#### Data extracts ####
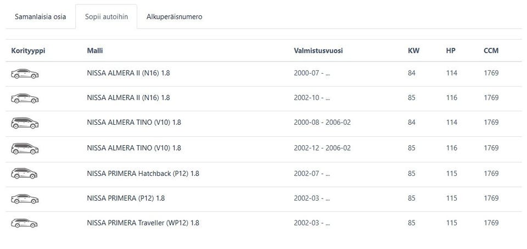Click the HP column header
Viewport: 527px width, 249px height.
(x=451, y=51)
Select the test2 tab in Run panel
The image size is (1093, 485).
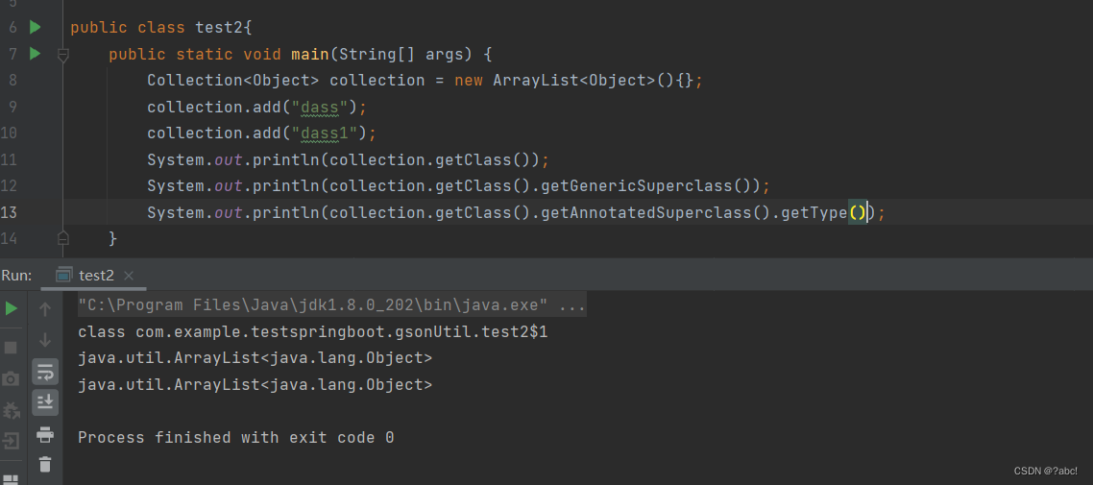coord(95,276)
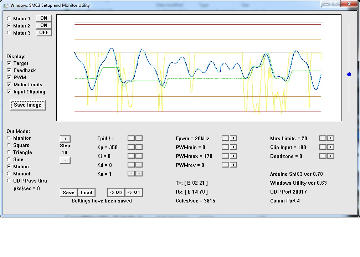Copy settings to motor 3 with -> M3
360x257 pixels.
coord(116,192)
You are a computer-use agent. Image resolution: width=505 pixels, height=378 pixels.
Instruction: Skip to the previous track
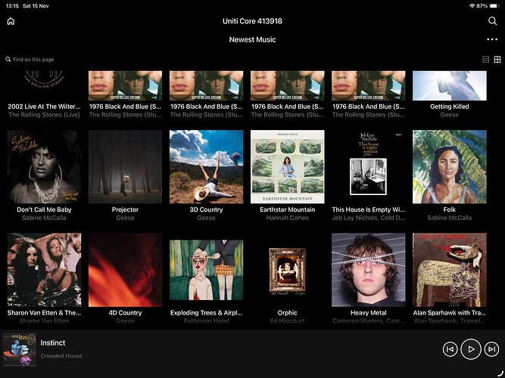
####
What needs to be done:
Omit all pictures and write out, exactly, only the lines from the line containing "The image size is (1093, 485)." through the last line of the entries above.

Problem solution:
The image size is (1093, 485).
coord(95,276)
Copy settings to motor 3 with -> M3
360x257 pixels.
coord(116,192)
You are a computer-use agent. Image resolution: width=505 pixels, height=378 pixels.
Instruction: Skip to the previous track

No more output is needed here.